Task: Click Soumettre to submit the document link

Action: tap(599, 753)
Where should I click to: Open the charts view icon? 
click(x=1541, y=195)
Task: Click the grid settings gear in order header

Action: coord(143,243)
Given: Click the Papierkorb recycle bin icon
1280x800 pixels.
-*-
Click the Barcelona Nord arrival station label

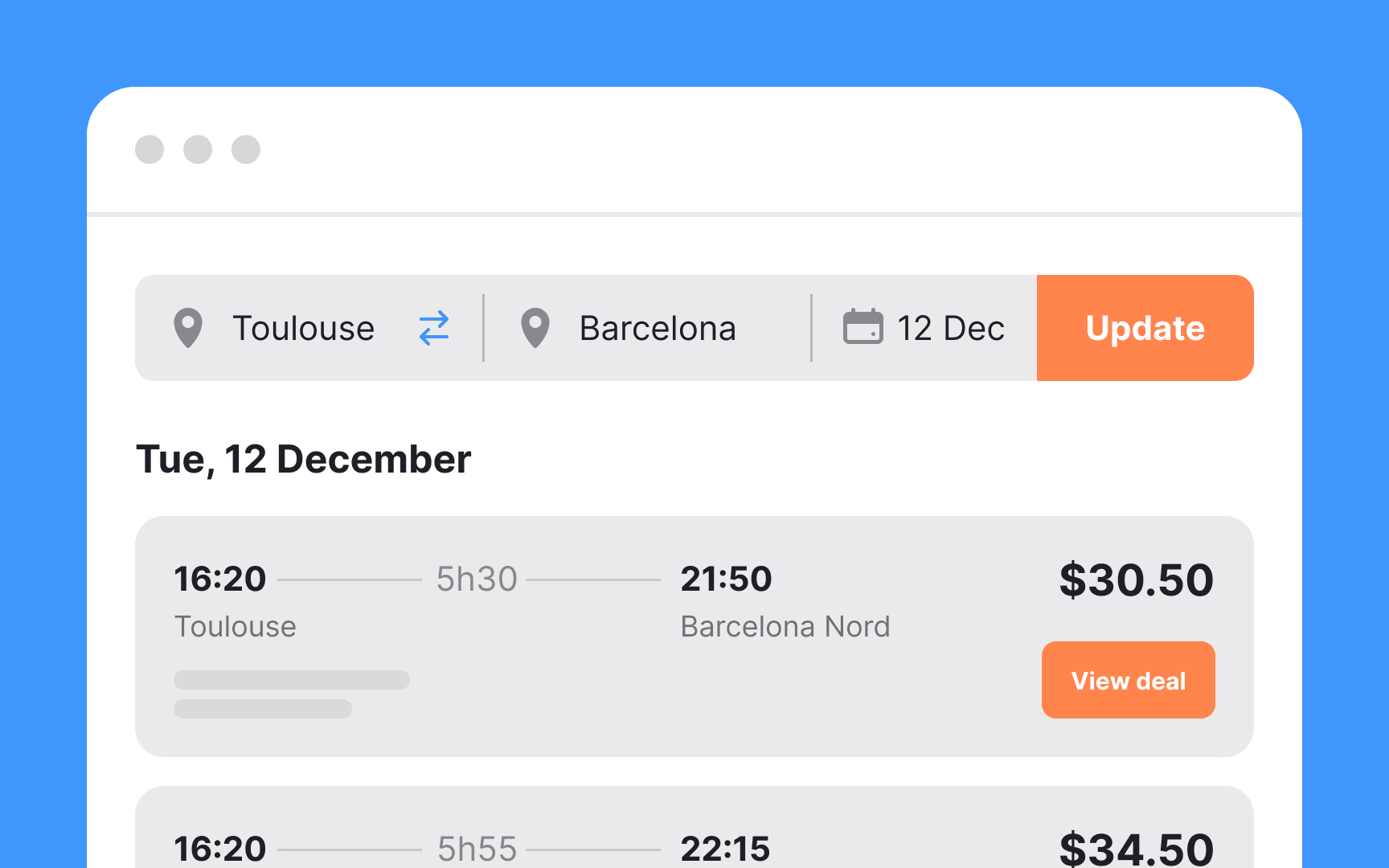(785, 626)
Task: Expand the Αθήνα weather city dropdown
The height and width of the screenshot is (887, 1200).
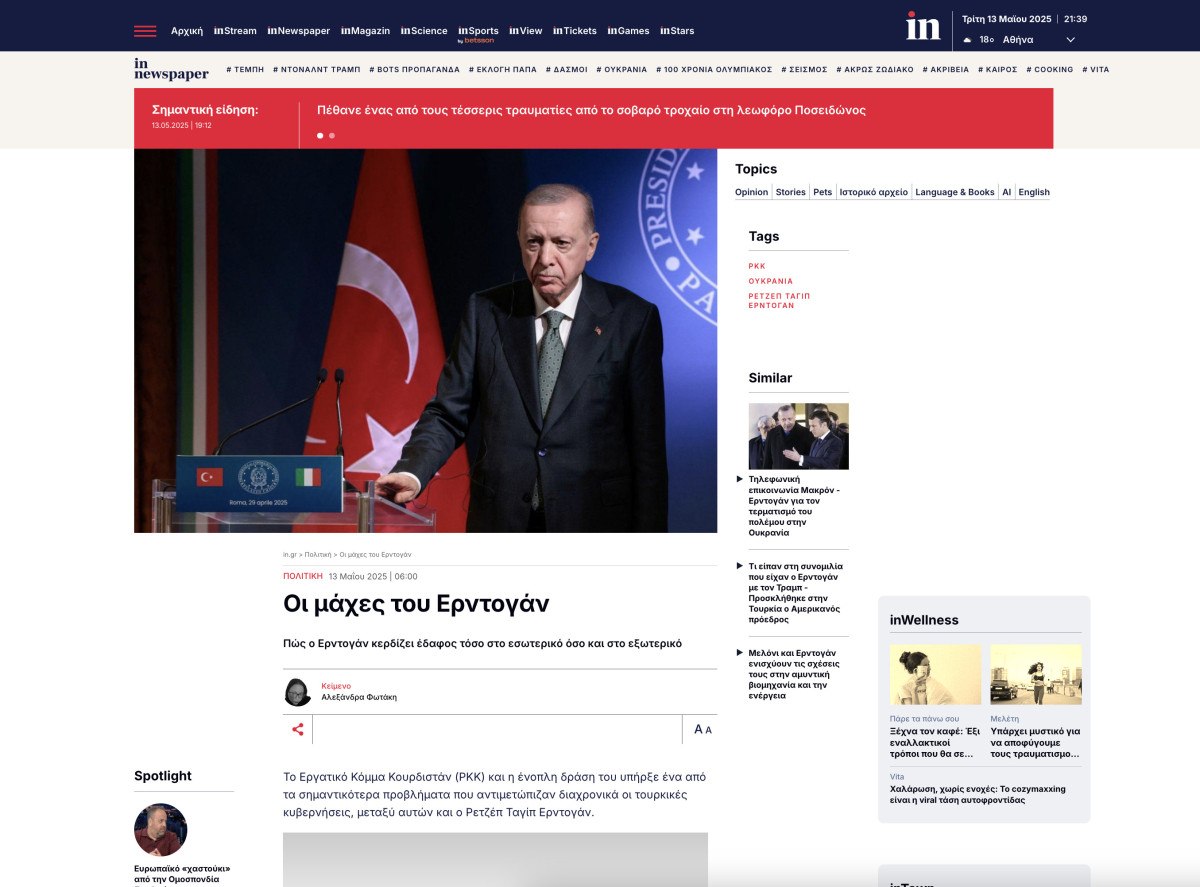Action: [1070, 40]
-*-
Please transcribe only the lines in the records above running from the line that has "Task: Click the" through the line that has "1280x800 pixels.", both included, exactly as they appear.

Task: Click the grid settings gear in order header

Action: coord(143,243)
Given: Click the Papierkorb recycle bin icon
1280x800 pixels.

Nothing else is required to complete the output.